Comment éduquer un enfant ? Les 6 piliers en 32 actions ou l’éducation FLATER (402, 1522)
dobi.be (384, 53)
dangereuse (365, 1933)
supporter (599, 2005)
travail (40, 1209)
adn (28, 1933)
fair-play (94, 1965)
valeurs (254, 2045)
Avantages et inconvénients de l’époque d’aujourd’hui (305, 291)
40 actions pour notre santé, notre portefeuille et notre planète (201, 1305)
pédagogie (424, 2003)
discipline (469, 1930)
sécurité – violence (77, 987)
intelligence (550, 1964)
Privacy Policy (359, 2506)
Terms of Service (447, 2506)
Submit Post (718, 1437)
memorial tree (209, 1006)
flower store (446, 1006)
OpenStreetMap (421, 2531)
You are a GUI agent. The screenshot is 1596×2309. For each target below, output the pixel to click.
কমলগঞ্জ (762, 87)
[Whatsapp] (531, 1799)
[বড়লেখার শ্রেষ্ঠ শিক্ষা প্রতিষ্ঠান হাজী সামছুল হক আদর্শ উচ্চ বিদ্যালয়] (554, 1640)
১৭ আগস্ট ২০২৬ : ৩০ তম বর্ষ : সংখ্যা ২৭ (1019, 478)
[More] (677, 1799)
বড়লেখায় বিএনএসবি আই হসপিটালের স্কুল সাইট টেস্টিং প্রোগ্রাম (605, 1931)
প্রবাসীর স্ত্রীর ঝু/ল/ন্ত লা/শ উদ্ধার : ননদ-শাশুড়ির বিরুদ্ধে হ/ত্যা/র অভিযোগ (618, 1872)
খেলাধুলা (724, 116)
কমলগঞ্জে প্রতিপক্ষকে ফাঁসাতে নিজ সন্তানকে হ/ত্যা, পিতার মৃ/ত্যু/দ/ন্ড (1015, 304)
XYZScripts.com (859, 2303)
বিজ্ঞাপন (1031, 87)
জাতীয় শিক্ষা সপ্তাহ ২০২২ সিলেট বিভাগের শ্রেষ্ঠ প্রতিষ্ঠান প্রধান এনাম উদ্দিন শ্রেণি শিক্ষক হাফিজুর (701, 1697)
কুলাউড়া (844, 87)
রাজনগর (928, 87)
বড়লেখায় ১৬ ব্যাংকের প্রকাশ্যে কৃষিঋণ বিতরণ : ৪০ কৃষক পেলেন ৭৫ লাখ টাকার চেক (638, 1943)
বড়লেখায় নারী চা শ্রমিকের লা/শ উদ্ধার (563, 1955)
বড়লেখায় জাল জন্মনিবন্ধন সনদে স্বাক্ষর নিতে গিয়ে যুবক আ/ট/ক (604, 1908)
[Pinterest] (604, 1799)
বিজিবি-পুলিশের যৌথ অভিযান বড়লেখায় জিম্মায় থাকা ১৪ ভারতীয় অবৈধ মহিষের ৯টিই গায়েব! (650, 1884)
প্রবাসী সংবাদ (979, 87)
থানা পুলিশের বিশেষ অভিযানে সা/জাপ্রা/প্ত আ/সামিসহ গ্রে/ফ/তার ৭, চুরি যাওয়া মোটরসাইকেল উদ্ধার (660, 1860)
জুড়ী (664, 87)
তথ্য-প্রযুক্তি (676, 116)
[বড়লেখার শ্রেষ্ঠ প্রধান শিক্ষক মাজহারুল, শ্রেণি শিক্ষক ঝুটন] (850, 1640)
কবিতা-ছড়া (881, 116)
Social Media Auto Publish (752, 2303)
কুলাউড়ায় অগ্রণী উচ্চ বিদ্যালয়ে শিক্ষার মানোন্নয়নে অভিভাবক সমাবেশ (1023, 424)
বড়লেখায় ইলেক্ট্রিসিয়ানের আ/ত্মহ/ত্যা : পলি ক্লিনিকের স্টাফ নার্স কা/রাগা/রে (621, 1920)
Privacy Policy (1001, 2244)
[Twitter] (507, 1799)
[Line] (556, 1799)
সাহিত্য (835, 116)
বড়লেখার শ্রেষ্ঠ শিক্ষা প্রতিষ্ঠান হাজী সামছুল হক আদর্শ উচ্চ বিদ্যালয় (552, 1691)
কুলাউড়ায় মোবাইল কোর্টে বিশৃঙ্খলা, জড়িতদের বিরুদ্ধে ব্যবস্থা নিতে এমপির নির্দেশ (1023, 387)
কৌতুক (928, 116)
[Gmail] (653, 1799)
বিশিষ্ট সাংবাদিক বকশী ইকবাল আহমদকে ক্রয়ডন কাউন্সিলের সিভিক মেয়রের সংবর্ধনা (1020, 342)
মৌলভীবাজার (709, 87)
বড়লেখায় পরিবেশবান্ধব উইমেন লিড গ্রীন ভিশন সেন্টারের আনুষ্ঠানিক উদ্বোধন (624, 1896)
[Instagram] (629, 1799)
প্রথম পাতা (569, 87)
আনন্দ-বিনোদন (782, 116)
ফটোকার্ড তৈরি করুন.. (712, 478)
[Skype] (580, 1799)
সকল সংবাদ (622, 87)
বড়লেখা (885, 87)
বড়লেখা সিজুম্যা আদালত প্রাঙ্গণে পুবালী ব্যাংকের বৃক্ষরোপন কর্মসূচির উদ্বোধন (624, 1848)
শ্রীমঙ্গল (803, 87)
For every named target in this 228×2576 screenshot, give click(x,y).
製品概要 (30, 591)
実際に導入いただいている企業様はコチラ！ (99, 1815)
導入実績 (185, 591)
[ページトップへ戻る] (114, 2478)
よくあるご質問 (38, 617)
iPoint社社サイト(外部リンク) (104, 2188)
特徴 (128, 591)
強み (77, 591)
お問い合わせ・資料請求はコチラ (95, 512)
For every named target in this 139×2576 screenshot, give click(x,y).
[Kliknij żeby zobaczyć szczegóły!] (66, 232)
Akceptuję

-*-*-

REQUIRED WORK: Retrieve every line above holding the word "named".

TASK SOLUTION:
For every named target in this 228×2576 screenshot, give click(x,y).
For every named target in this 139×2576 screenshot, give click(x,y).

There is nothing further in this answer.